Stop. Read it over again. This man who would cut open my head and neck and painstakingly move around in my brain stem and spinal cord had just prayed the desire of my heart. All I have longed for is to be doing God’s will and giving Him glory. I know these heavy burdens are not given lightly. With them come great responsibility to bear them into something beautiful and eternal. This is why Dr. Henderson does this work. I cannot be healed and go back into a life anything like what it once was. I’ve SEEN and have to tell about it.

When I came out of surgery and began to get my bearings in the recovery room all I could say over and over was, “I CAN SEE.” The black floaters I had suffered from for years, particularly in my right eye, but most severely the last months as the pressure in my head had worsened were completely gone. As I type this now I have no obstruction of my vision at all. Although I am in considerable pain from the rib harvesting and my large head and neck incision I do not have the paralyzing vice grip in the back of my head. I do have quite a bit of nerve “damage” from the screws put in my upper skull to hold it in place during surgery. I have felt like my head is numb. I know many of these post surgery pains will take patient healing and rest to make it a true success.

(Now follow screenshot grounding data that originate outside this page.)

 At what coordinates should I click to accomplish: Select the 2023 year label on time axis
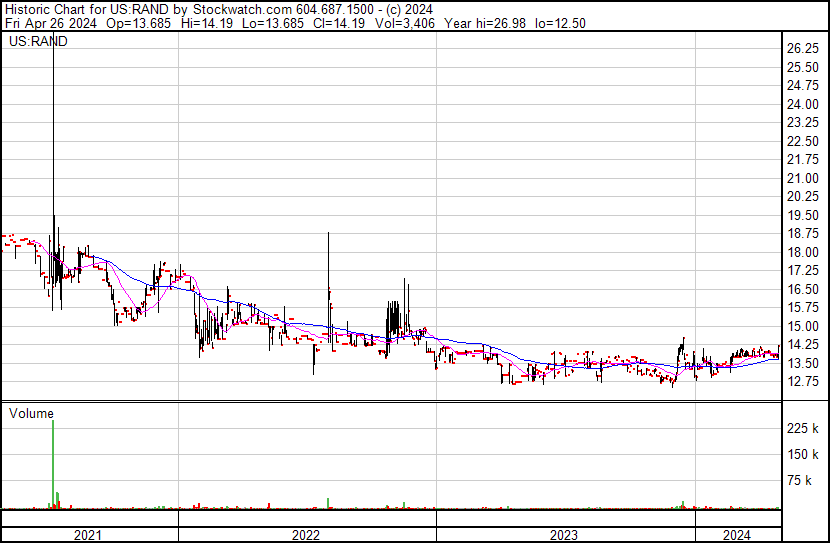(564, 535)
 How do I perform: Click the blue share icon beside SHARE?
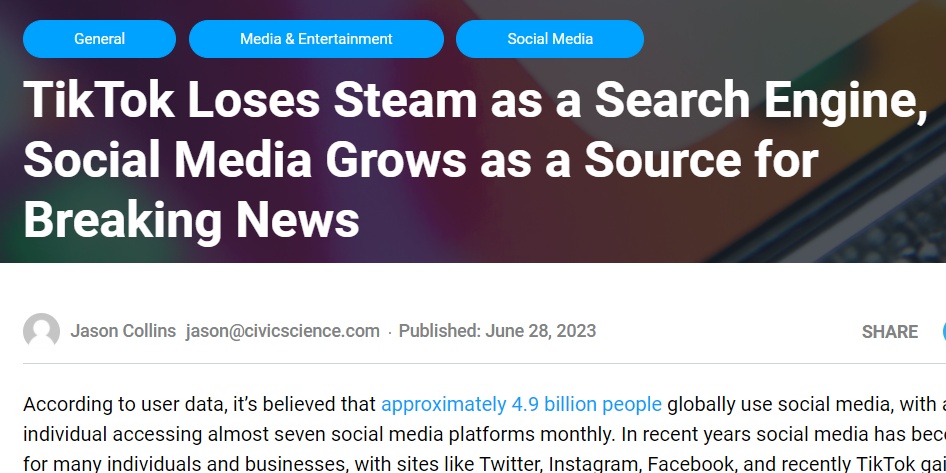944,331
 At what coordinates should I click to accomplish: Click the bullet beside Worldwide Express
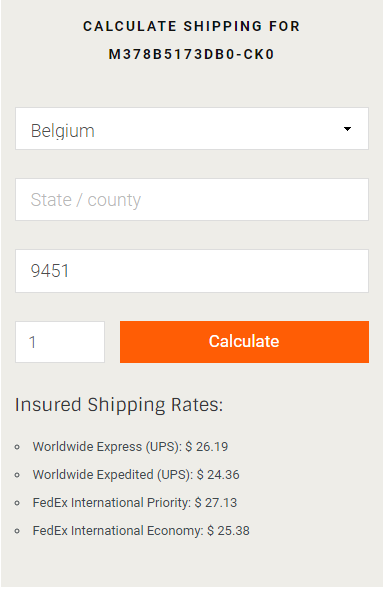[x=17, y=447]
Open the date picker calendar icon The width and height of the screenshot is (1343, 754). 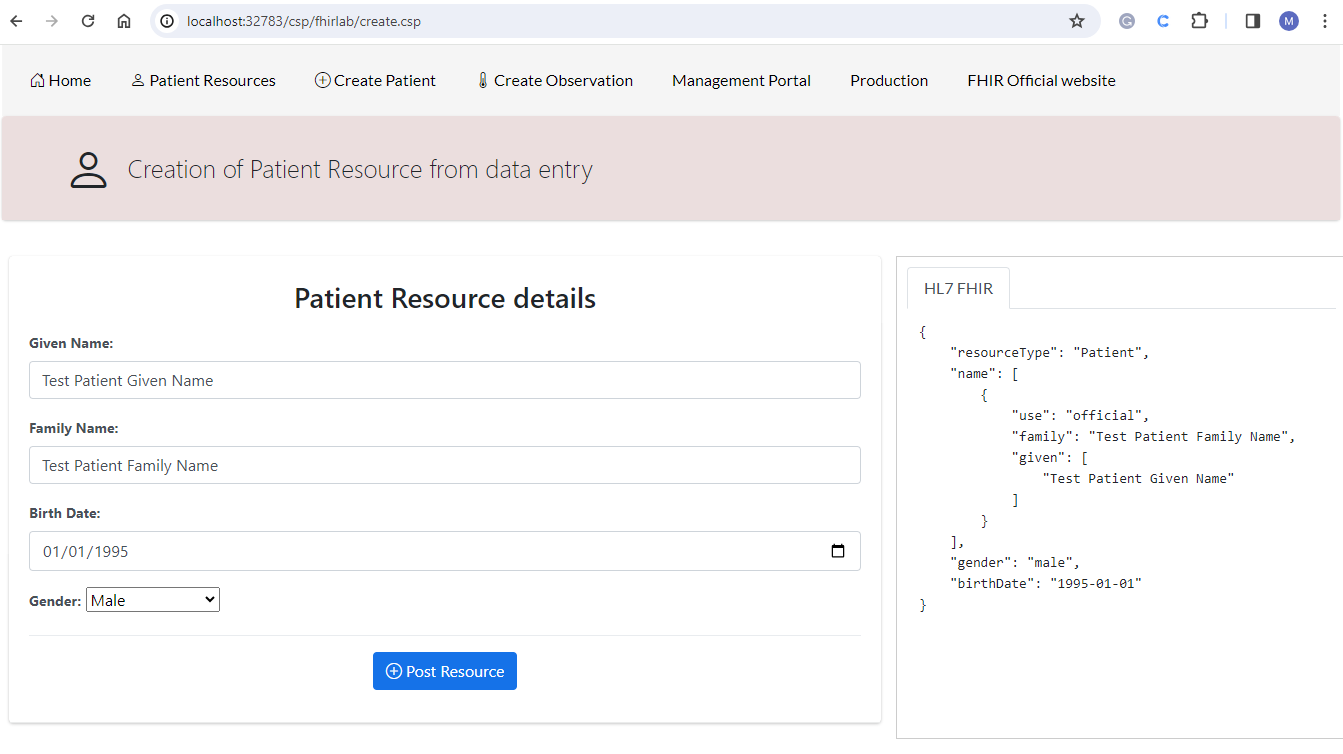pos(838,551)
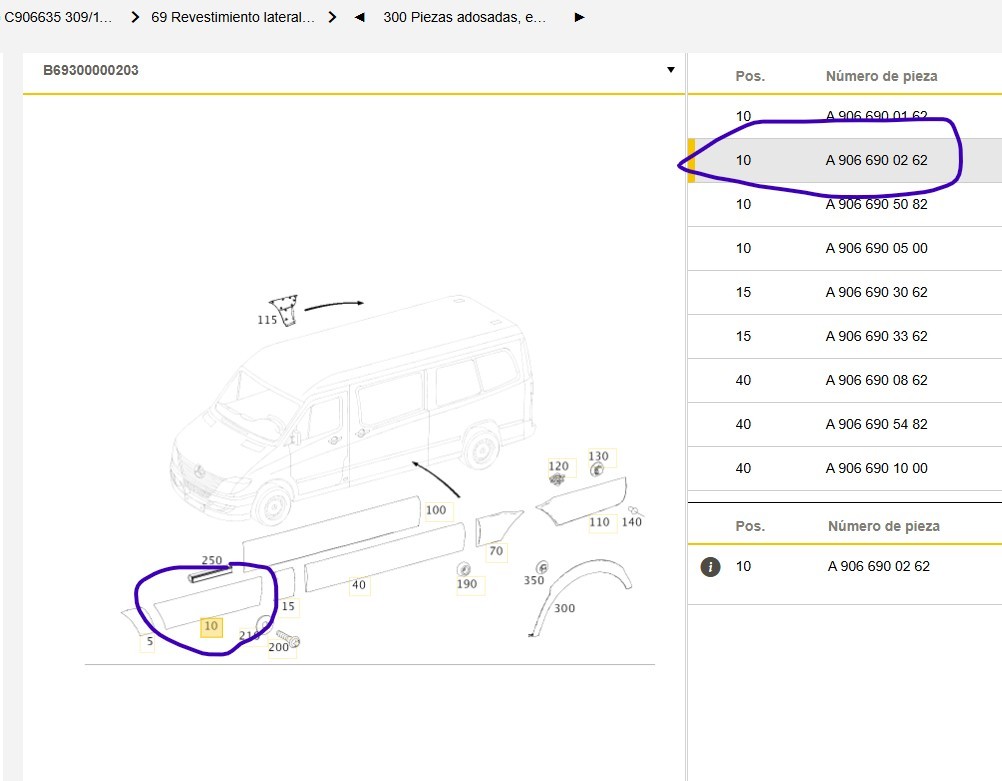This screenshot has height=781, width=1002.
Task: Select part row A 906 690 10 00
Action: coord(876,468)
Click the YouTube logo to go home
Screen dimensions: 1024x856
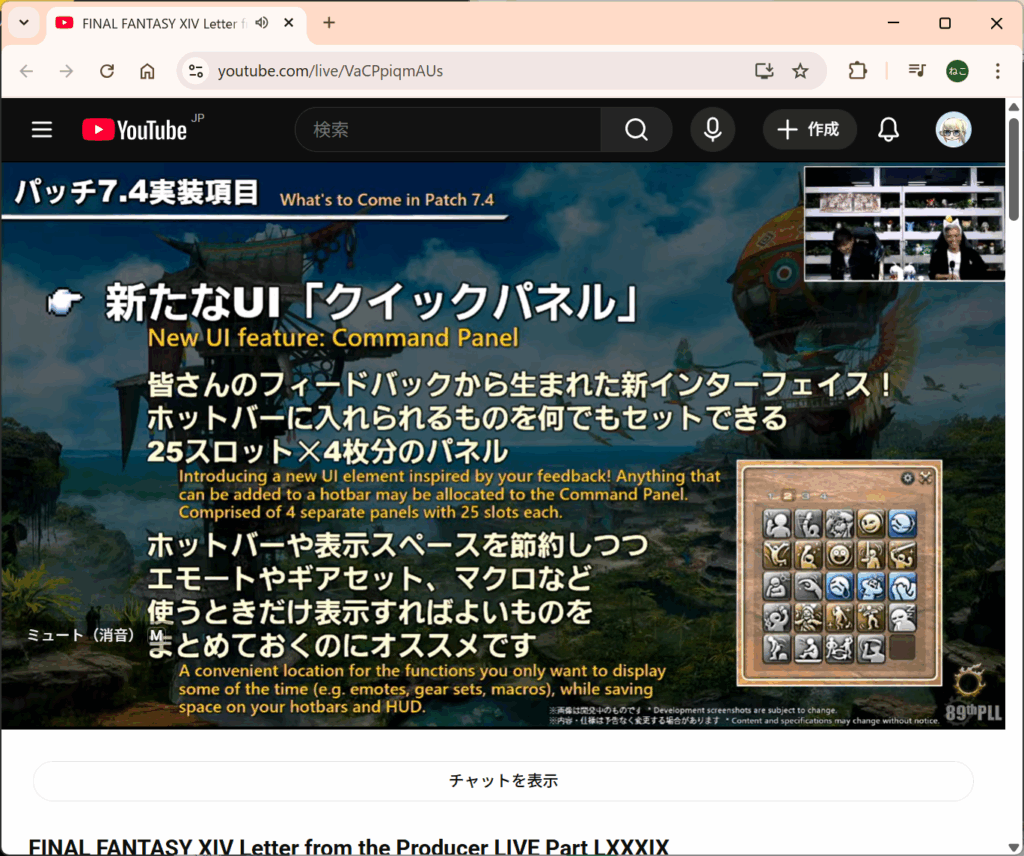[x=134, y=130]
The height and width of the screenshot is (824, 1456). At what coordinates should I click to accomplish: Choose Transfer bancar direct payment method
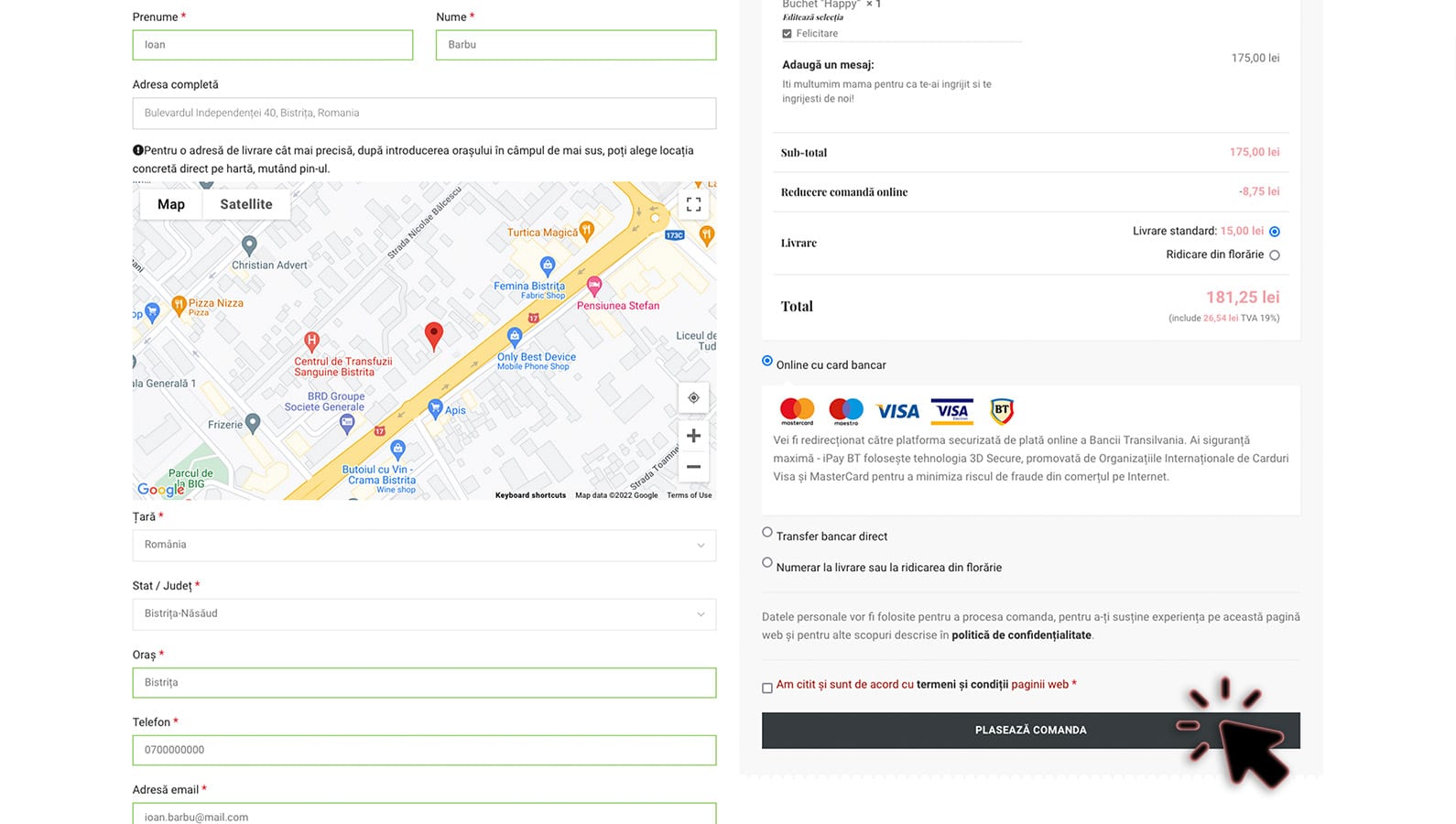(x=767, y=532)
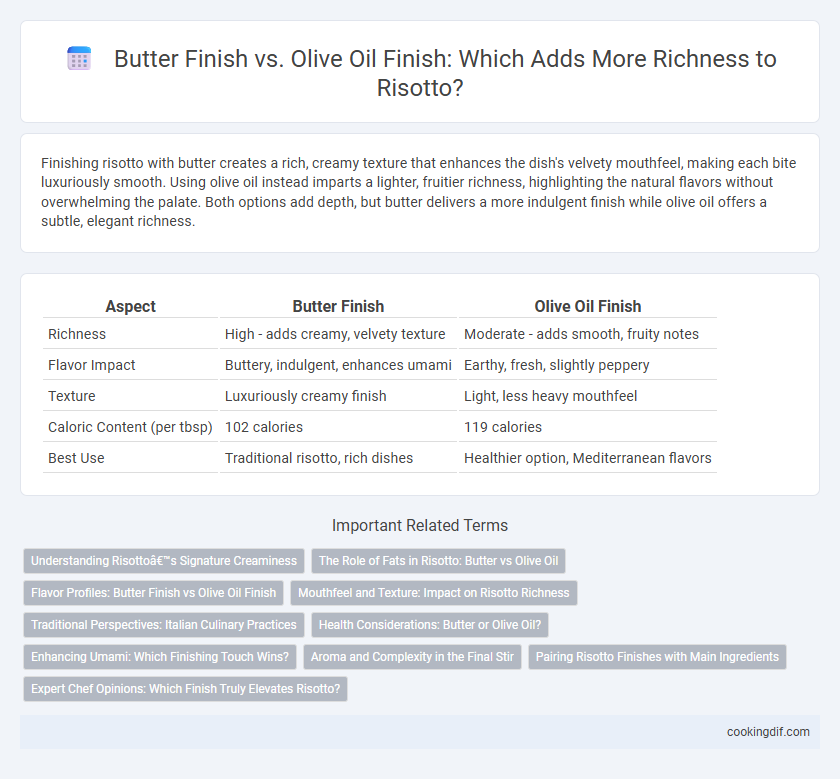Image resolution: width=840 pixels, height=779 pixels.
Task: Select 'Aroma and Complexity in the Final Stir'
Action: click(412, 657)
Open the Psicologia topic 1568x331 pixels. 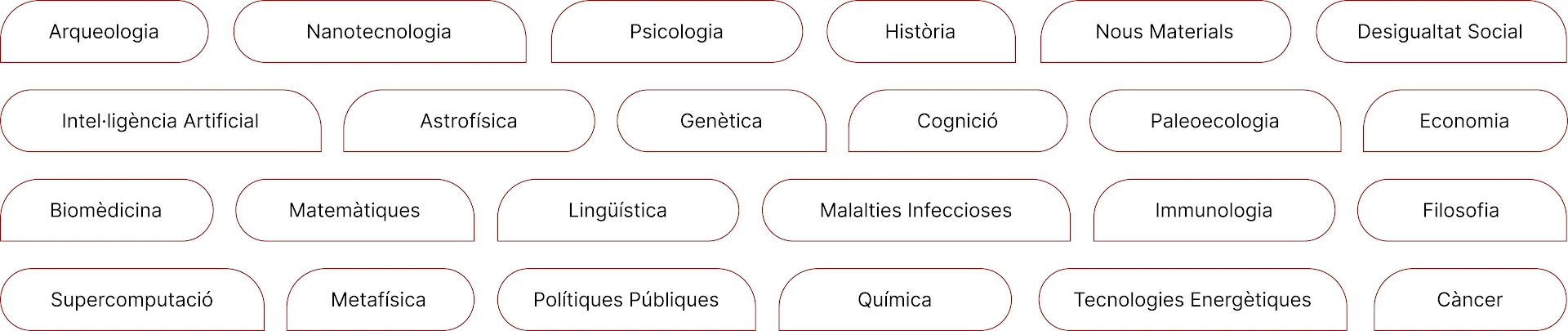pyautogui.click(x=677, y=32)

I am praying that all the faith being made sight will unfold in your life and mine so the power of God can and will be seen in us.

About Monica Kaye:

Monica Kaye Snyder is a voracious reader. She is a blogger, a writer and maybe even an author. She continues a long journey of chronic illness and daily physical suffering. Some of her diagnoses include Chiari malformation, Ehlers-Danlos Syndrome, Tethered Spinal Cord, Craniocervical Instability, Postural Tachycardia Syndrome, Intracranial Hypertension, Mast Cell Activation Disorder and most recently PANS/PANDAS. She’s seen real miracles happen and holds on to Christ’s Hope as an anchor for her soul while living in great pain. She is wife to Dan and mother to Delaney Jayne and Danica Jean. She knows for sure if she does nothing else well in her life, this will matter and be enough.

MonicaBW

SHARE YOUR STORY. If you are walking a Gauntlet or are close to someone who is and would like to contribute to our Thursday community please email me at mkayesnyder@gmail.com, and I will send you the instructions for submitting. Share with anyone you know who might like to join our Gauntlet Story Feast. (Please use the hash tag #GauntletStoryFeast when sharing so we can find and follow one another.) Our Hope remains.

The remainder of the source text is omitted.